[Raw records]
** Begin **
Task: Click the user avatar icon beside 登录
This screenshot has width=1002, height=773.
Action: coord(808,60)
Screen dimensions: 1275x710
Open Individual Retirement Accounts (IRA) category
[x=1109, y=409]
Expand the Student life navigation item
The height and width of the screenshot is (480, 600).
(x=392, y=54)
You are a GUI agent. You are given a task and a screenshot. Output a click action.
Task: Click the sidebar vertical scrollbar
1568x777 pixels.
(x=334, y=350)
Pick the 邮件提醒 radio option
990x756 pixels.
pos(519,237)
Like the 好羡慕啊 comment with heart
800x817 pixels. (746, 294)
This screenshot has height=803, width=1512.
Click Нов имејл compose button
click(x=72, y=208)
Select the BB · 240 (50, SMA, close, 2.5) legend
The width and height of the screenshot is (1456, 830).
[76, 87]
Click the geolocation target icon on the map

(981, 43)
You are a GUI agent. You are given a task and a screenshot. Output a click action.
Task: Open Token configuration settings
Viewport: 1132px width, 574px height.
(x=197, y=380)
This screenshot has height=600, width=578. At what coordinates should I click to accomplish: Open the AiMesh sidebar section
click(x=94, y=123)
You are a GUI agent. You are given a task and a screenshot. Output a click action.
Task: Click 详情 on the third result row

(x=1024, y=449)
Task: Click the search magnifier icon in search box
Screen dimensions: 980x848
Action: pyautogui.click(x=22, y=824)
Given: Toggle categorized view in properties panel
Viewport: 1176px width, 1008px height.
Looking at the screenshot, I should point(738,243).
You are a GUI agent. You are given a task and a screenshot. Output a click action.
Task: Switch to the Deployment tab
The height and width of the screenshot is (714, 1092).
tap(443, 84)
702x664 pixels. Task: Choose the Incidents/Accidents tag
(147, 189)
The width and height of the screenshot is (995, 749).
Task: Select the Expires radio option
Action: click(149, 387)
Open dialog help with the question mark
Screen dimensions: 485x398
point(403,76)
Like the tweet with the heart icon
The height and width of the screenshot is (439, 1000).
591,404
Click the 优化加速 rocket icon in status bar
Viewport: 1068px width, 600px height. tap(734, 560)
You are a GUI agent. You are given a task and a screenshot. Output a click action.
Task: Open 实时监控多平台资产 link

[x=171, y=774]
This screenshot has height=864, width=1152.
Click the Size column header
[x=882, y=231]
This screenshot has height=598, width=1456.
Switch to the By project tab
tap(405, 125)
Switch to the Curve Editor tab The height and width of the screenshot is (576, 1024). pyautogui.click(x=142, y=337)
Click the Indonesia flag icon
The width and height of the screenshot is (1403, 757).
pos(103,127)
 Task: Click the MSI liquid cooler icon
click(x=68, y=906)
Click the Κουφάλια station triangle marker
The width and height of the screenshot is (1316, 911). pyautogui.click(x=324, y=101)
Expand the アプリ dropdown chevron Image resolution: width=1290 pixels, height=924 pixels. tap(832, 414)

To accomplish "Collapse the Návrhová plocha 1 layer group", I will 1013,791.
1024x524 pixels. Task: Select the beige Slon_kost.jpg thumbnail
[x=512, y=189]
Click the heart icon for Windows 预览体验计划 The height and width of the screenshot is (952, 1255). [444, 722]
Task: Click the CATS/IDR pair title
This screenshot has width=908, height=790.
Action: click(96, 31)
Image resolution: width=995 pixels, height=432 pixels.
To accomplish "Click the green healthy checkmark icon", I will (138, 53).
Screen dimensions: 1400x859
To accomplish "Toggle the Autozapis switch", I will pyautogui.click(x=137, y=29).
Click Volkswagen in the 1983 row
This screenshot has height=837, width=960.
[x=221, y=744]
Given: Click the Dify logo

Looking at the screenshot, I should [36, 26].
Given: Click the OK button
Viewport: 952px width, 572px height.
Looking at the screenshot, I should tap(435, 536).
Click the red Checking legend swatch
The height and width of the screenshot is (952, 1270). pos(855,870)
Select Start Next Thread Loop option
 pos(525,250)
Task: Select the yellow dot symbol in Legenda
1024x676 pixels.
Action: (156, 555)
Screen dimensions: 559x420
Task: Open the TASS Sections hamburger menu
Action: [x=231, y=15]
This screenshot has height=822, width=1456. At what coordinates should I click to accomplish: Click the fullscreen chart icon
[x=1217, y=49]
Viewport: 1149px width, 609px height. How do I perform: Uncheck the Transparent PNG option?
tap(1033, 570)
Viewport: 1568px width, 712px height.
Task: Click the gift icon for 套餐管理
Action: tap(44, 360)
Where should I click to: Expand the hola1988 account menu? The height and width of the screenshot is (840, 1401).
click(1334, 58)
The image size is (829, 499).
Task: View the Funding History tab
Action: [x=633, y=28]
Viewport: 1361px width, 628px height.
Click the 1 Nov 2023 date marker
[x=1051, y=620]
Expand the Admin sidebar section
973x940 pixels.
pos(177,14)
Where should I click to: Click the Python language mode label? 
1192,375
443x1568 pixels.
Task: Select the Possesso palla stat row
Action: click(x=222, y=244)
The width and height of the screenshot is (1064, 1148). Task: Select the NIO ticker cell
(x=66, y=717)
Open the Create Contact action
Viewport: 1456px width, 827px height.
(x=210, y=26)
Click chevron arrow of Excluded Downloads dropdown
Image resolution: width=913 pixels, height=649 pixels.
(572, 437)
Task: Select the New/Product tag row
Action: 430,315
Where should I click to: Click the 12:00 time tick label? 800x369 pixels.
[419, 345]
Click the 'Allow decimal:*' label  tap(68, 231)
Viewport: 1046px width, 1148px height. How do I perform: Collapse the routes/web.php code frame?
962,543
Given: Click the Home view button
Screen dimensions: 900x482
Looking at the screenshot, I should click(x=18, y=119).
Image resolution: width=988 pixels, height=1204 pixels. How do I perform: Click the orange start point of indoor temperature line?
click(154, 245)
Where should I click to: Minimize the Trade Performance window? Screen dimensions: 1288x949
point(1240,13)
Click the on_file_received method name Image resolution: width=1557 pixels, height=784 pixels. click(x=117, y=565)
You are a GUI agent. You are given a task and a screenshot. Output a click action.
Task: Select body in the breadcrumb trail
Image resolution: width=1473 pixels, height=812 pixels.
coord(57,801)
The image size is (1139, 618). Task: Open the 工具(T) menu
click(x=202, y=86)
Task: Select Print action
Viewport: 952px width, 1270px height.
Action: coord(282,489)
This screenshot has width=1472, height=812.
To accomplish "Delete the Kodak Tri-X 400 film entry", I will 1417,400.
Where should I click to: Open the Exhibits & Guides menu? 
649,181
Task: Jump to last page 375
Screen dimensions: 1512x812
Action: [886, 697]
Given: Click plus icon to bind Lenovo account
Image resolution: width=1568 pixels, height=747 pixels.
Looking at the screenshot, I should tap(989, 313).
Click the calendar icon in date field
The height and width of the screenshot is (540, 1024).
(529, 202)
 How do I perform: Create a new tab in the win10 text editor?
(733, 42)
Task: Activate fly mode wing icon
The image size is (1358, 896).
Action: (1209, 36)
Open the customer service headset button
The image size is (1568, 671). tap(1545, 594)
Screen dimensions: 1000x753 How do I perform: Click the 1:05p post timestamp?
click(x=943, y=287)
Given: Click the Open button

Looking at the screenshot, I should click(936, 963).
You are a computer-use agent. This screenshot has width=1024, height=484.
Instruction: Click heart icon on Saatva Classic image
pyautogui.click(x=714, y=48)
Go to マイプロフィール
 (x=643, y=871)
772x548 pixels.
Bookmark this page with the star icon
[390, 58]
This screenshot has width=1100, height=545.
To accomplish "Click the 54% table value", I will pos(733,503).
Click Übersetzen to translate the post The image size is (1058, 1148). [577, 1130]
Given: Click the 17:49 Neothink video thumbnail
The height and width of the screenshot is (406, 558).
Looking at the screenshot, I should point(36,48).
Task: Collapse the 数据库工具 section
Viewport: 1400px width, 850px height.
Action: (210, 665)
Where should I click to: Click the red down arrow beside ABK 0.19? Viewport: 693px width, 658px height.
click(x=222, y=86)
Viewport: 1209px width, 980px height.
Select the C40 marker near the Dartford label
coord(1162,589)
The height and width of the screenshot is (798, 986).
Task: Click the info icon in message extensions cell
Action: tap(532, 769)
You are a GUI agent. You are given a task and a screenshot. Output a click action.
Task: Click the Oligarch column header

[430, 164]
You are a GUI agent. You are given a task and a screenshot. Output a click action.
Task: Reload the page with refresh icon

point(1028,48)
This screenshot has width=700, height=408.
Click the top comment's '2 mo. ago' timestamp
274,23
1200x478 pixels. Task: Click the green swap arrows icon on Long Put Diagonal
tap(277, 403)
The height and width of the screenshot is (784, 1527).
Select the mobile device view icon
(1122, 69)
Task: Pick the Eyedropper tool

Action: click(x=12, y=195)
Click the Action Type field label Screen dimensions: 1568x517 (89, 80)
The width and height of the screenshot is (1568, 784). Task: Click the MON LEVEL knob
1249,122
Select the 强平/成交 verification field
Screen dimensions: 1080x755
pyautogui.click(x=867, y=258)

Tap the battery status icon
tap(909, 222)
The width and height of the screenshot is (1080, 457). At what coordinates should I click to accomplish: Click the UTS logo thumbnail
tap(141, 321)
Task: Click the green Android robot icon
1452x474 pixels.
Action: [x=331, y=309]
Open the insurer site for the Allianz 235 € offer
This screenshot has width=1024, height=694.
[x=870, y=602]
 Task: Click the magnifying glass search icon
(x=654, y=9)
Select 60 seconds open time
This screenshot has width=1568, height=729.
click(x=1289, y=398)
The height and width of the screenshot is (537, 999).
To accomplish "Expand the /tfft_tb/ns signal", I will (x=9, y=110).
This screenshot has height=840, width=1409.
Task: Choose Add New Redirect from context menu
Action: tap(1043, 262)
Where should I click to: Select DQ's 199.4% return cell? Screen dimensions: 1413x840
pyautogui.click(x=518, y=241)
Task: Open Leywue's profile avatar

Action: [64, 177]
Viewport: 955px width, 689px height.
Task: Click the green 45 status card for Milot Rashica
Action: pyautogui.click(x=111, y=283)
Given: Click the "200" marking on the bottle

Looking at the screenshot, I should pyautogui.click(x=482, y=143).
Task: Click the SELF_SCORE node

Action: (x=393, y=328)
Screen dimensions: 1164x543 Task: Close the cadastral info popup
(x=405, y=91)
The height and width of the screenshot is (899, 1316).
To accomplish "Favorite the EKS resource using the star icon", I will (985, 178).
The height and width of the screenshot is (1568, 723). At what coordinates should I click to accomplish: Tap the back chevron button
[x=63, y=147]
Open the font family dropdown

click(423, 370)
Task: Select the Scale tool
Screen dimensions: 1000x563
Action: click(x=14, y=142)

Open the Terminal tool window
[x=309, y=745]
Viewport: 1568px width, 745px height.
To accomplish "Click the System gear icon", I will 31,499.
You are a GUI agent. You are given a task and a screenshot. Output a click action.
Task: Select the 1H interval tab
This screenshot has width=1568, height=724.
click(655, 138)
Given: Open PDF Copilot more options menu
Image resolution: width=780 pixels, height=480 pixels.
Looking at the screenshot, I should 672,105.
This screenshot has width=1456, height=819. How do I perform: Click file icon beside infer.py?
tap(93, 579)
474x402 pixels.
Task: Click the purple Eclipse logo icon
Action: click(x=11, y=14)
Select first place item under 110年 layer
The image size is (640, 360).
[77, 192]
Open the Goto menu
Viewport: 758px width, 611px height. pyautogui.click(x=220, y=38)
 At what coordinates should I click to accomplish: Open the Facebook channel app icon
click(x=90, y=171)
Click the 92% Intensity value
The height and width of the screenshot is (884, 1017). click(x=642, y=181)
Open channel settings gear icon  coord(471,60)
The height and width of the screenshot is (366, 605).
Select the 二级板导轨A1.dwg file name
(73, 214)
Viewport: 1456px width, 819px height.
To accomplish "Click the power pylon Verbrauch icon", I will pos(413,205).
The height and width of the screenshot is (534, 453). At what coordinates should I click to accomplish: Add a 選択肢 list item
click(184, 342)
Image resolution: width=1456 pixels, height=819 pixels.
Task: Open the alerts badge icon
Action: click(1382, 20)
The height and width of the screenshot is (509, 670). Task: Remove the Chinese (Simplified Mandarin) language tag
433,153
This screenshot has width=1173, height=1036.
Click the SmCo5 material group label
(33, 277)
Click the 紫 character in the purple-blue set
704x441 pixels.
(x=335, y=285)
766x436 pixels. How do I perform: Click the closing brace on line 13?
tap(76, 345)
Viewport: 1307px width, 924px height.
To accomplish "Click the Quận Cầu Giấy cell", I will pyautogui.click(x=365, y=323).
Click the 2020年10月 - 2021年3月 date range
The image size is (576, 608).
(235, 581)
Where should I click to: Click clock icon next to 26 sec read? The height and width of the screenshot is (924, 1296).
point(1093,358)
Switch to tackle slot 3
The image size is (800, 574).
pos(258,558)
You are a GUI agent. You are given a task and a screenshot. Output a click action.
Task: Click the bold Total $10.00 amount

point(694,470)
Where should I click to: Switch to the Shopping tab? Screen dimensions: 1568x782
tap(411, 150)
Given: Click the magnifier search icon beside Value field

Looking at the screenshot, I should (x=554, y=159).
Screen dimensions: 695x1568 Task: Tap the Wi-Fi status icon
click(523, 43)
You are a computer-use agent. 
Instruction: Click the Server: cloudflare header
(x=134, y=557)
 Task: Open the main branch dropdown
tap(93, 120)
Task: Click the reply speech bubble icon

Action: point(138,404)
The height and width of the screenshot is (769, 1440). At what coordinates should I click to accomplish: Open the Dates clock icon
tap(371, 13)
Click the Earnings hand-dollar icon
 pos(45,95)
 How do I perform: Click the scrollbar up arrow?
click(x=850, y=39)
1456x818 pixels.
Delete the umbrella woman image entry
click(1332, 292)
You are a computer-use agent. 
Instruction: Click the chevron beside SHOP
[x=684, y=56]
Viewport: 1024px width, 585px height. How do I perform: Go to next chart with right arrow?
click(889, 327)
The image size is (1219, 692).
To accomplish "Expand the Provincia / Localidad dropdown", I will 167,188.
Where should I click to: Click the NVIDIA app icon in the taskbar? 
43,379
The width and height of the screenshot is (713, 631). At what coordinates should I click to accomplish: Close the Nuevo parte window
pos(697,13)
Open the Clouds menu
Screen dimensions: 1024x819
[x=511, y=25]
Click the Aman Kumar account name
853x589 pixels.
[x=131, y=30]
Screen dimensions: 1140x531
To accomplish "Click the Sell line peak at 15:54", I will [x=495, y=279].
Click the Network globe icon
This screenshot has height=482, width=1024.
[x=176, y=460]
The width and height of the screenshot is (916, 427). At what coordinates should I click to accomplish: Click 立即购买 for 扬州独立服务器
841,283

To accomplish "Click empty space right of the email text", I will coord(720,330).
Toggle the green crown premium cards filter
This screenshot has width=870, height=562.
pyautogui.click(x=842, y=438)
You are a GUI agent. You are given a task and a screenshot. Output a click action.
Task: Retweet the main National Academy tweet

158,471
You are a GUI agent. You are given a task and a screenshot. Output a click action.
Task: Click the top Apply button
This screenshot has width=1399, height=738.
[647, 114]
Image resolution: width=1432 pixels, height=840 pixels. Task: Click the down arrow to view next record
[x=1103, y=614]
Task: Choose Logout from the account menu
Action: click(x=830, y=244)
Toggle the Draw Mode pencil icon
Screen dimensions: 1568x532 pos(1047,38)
** End **
Exercise goal — Return the rows verbatim, starting at the line that contains "Tap the battery status icon" and ending at the line that contains "click(x=1289, y=398)", with both of those lines included.

Answer —
Tap the battery status icon
tap(909, 222)
The width and height of the screenshot is (1080, 457). At what coordinates should I click to accomplish: Click the UTS logo thumbnail
tap(141, 321)
Task: Click the green Android robot icon
1452x474 pixels.
Action: [x=331, y=309]
Open the insurer site for the Allianz 235 € offer
This screenshot has width=1024, height=694.
[x=870, y=602]
 Task: Click the magnifying glass search icon
(x=654, y=9)
Select 60 seconds open time
This screenshot has width=1568, height=729.
click(x=1289, y=398)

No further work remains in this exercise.